UGS MarSec Digest 25 June 2014

marine A “Even Marine Police Armed Guards Are No Longer Legal in Nigerian Waters”

By Ilias Papadopoulos

Master in International Relations & Strategic Studies


            This past week we had a very significant development in Nigeria. That is the ban of all security personnel, both private (already the case anyway) and state provided, on board vessels operating in Nigerian waters and its EEZ.

            To take matters from the top, Nigeria never allowed the employment of PMSCs on board vessels operating in its waters and gives the alternative of employing locally provided guards from their Joint Task Force (JTF – a unit composed of Navy and Coast Guard personnel) or the Coast Guard (Marine Police). The measure by itself has attracted negative feedback worldwide since these forces are largely poor in equipment, training and motivation. An indicator of that was the death of a seafarer and the injury of another, when the Nigerian security personnel blindly opened fire on pirates that boarded their vessel earlier this year.

            Last week this changed with the Nigerian Navy boarding a vessel and arresting the JTF members on board.

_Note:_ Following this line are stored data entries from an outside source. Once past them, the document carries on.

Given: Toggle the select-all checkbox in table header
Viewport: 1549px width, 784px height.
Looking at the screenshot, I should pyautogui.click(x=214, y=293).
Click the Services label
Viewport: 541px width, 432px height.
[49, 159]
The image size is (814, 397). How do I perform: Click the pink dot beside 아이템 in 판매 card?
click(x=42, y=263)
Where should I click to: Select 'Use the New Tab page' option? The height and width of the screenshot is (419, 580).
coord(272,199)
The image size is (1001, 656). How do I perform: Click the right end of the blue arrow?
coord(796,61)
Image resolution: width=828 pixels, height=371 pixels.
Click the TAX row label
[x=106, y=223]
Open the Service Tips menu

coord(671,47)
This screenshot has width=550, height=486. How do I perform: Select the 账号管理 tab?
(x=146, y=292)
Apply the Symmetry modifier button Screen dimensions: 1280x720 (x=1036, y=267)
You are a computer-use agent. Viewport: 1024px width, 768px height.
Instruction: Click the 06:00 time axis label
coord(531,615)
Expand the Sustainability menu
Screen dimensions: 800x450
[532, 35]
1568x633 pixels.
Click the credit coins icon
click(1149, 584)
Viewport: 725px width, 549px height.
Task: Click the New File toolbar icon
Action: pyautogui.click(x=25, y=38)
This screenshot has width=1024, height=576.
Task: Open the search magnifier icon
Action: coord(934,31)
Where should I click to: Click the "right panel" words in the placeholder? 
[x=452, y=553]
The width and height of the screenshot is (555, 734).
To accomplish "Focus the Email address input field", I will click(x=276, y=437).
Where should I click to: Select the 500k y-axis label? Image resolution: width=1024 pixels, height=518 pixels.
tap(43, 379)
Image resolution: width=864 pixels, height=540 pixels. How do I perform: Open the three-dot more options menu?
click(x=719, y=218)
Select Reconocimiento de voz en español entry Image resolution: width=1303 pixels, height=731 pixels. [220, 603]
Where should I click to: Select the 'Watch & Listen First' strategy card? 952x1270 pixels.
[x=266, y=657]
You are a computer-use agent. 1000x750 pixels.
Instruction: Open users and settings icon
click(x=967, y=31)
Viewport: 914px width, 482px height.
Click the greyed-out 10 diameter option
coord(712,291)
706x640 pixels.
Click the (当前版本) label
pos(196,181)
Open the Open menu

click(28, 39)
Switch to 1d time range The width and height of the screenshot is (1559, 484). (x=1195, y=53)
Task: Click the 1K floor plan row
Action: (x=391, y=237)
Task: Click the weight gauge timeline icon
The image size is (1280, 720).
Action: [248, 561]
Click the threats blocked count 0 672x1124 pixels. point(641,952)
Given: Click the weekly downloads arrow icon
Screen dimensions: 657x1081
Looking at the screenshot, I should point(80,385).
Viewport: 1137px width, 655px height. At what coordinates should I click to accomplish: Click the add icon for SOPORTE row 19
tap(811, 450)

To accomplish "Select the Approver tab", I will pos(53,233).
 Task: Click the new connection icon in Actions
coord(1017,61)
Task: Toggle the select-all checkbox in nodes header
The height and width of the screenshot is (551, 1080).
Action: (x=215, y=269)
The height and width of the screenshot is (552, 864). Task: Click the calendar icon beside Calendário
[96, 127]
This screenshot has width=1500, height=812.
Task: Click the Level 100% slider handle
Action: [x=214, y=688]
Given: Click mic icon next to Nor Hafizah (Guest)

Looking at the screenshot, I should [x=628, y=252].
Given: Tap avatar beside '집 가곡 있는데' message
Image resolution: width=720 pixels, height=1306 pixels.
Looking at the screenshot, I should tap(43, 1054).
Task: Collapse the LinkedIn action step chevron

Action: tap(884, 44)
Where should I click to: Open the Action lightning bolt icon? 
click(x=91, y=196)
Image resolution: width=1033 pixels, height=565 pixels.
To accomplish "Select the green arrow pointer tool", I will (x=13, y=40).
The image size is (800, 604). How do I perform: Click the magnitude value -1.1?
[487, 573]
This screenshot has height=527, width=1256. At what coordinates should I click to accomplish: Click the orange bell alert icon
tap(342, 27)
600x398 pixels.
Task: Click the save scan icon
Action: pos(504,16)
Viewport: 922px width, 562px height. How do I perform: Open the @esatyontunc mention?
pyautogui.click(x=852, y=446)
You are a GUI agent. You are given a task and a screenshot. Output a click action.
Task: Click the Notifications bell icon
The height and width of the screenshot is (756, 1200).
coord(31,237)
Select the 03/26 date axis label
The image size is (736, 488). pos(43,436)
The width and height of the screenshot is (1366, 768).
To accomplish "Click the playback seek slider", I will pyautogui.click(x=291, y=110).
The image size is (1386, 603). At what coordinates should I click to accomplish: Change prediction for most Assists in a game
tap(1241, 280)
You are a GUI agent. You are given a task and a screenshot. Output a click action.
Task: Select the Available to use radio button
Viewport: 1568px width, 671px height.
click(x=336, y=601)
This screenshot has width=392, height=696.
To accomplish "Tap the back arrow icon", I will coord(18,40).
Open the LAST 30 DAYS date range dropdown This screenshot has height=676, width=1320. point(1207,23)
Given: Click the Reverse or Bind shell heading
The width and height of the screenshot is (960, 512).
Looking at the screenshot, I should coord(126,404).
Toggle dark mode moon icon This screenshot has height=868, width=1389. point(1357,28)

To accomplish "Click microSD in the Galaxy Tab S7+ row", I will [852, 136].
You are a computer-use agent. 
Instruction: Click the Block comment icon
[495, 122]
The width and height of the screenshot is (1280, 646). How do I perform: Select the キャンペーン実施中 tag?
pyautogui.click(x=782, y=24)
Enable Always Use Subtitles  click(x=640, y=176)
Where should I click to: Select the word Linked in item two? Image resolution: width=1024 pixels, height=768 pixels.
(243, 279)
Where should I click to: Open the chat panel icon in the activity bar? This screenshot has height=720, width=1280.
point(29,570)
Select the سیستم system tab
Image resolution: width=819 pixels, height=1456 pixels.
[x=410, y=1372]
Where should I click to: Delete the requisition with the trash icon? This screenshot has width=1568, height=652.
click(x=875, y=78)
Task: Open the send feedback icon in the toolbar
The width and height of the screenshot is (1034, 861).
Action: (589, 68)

The official claim from the Navy was that it solely has jurisdiction in Nigerian territorial waters and EEZ, while JTF should provide security only in the coastline and in the rivers of Niger Delta which themselves are rife with piracy. From now on vessels operating in the region can have no armed marine police on board whatsoever in case they might seek for security they should address only to the Nigerian Navy which will provide them with escort vessels.

            Needless to say that this adds another issue to the already problematic situation with maritime security in the area and contributes to maintain the confusion and the huge security vacuum existed. Remains to see how things will evolve but the further increase of piracy incidents seems inevitable in a region that serves as one of the main pirate hotspots at a worldwide level.